_EXERCISE BRIEF_
Please give the lines below again exactly as they stand, from the one that contains "The image size is (1280, 651)." up to and including the one that contains "Toggle expand/collapse all menu icon", leaving all pictures out.

(Records from a dataset)
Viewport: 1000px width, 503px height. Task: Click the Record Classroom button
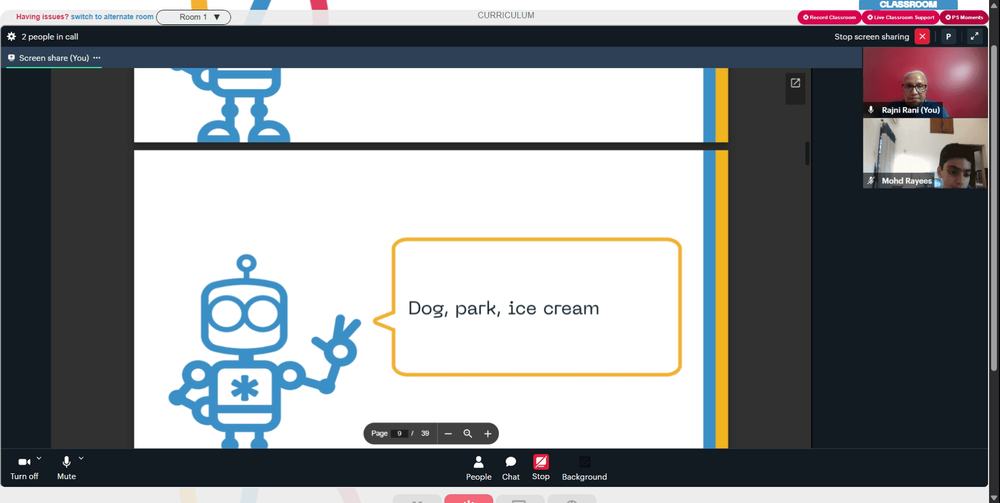(x=829, y=17)
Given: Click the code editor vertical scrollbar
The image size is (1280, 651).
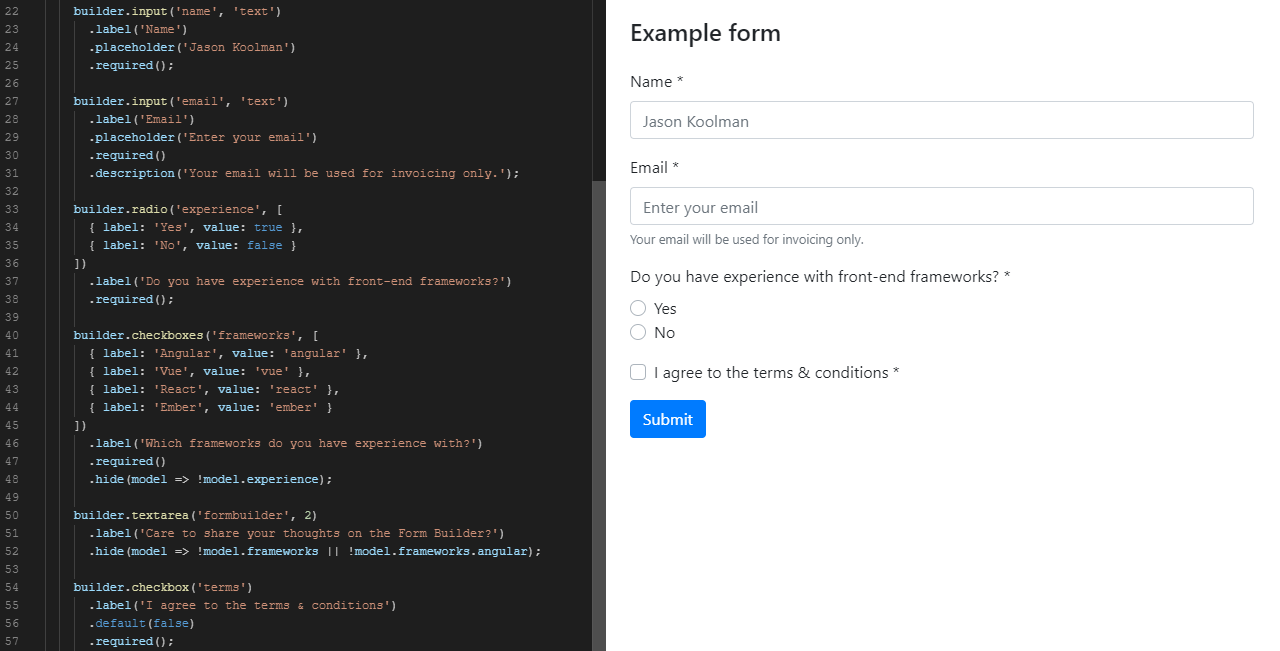Looking at the screenshot, I should click(599, 400).
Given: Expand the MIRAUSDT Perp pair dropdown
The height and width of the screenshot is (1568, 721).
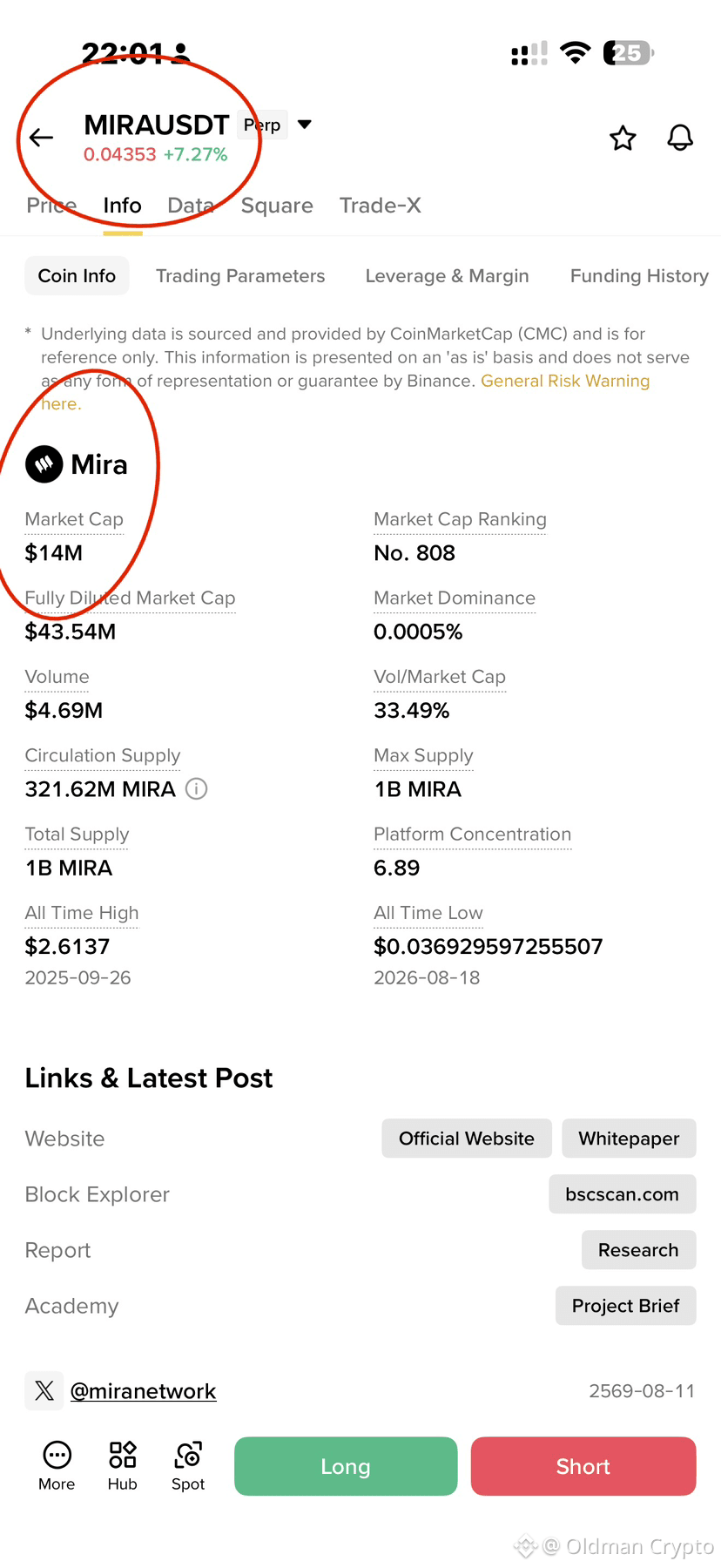Looking at the screenshot, I should pos(305,125).
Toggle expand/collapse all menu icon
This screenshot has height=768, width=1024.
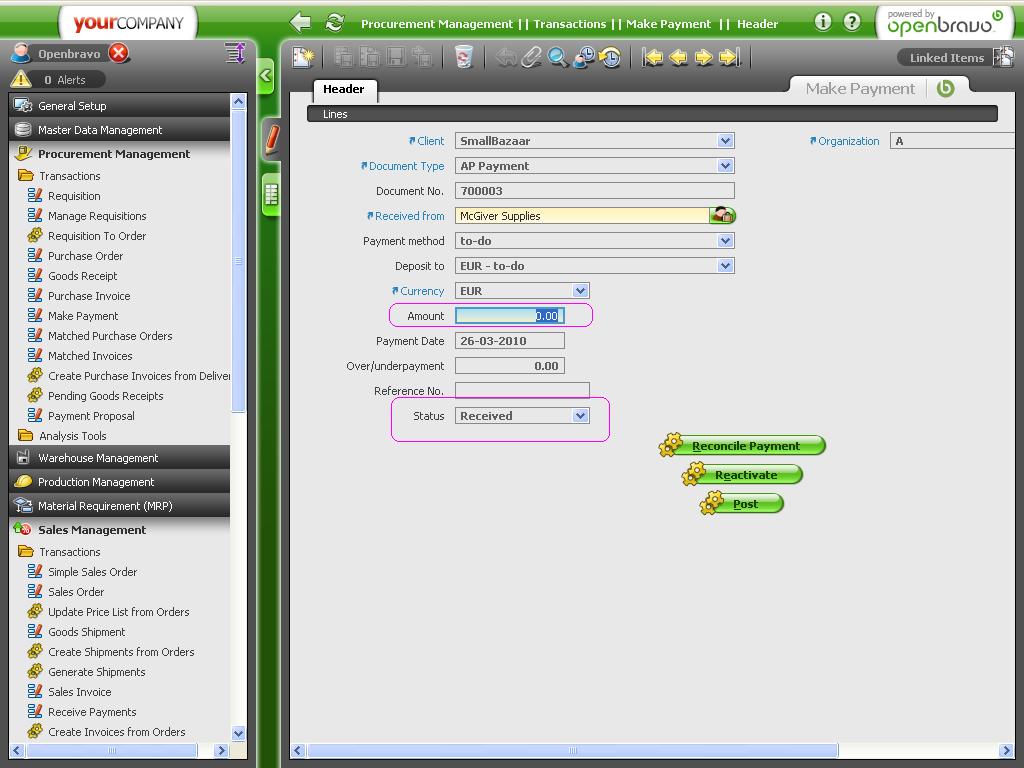tap(235, 53)
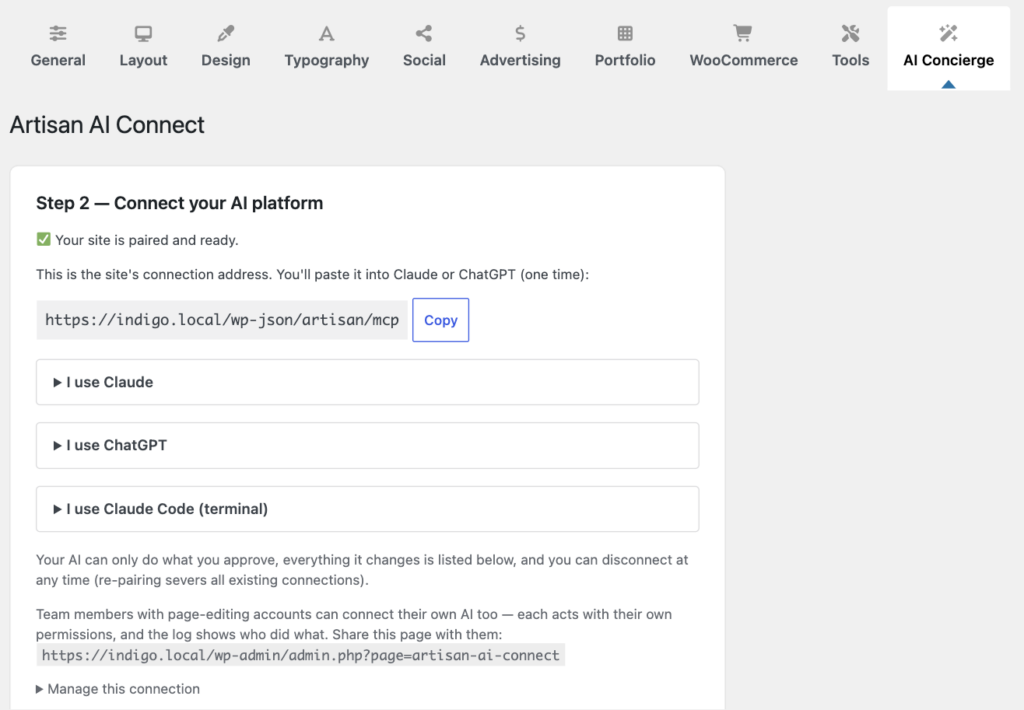This screenshot has height=710, width=1024.
Task: Click the AI Concierge magic wand icon
Action: point(948,33)
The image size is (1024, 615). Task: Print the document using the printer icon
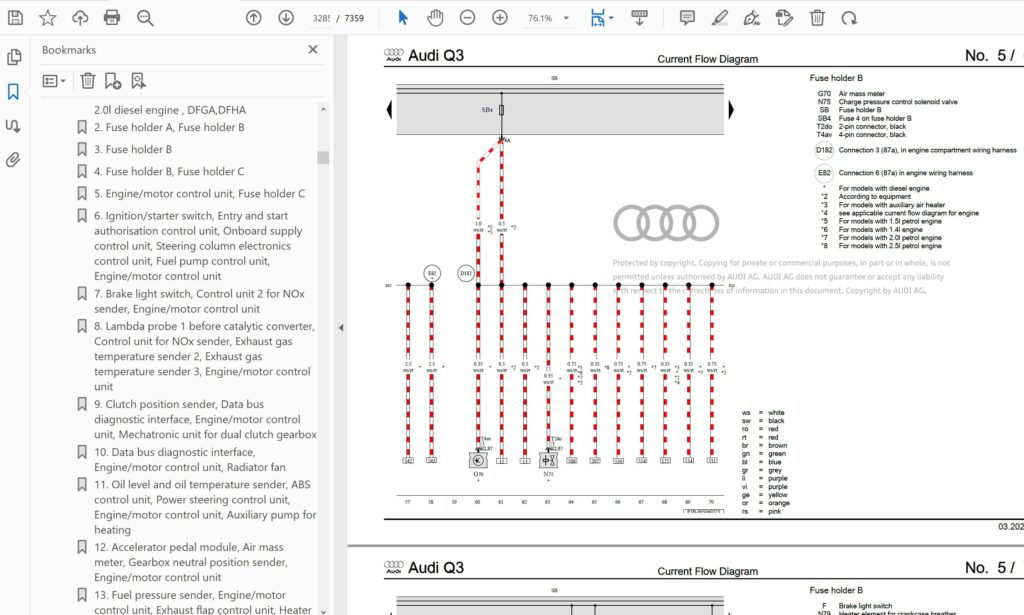coord(112,18)
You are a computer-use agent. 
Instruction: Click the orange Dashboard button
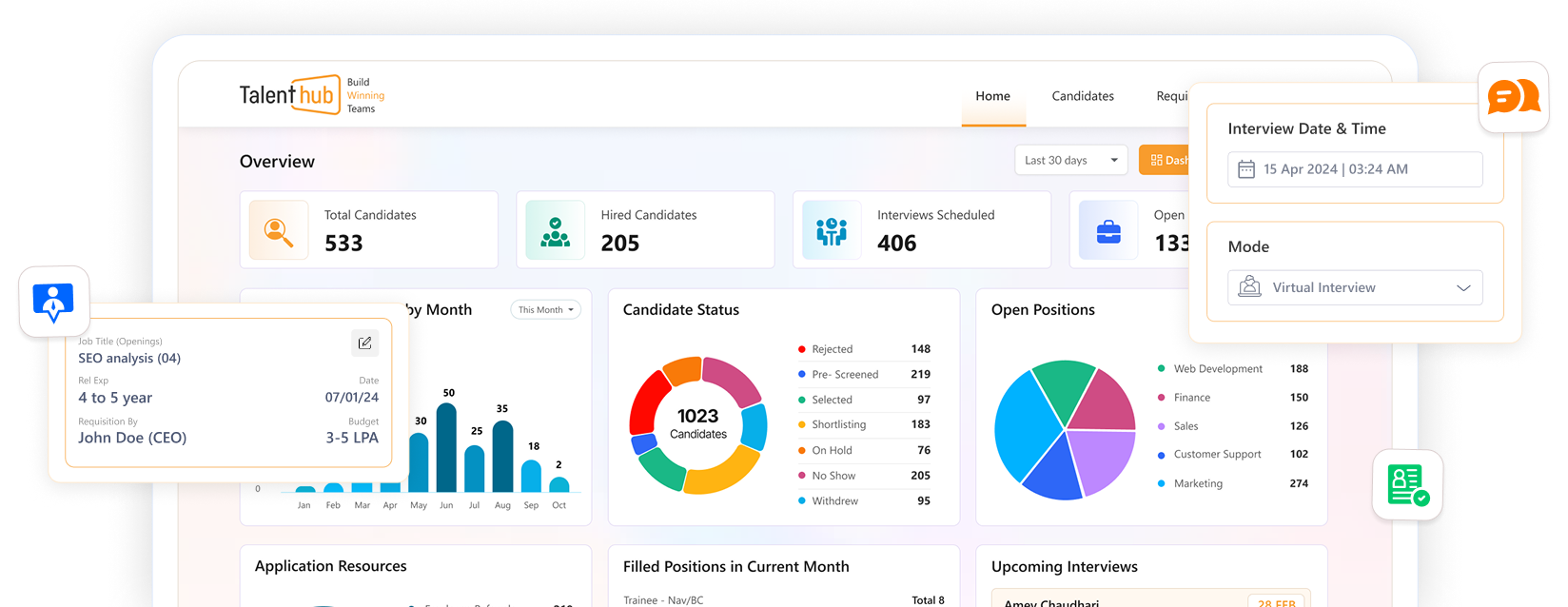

_EXERCISE RESPONSE_
The image size is (1280, 651).
Looking at the screenshot, I should click(599, 400).
Given: Expand the MIRAUSDT Perp pair dropdown
The height and width of the screenshot is (1568, 721).
Looking at the screenshot, I should pos(305,125).
Toggle expand/collapse all menu icon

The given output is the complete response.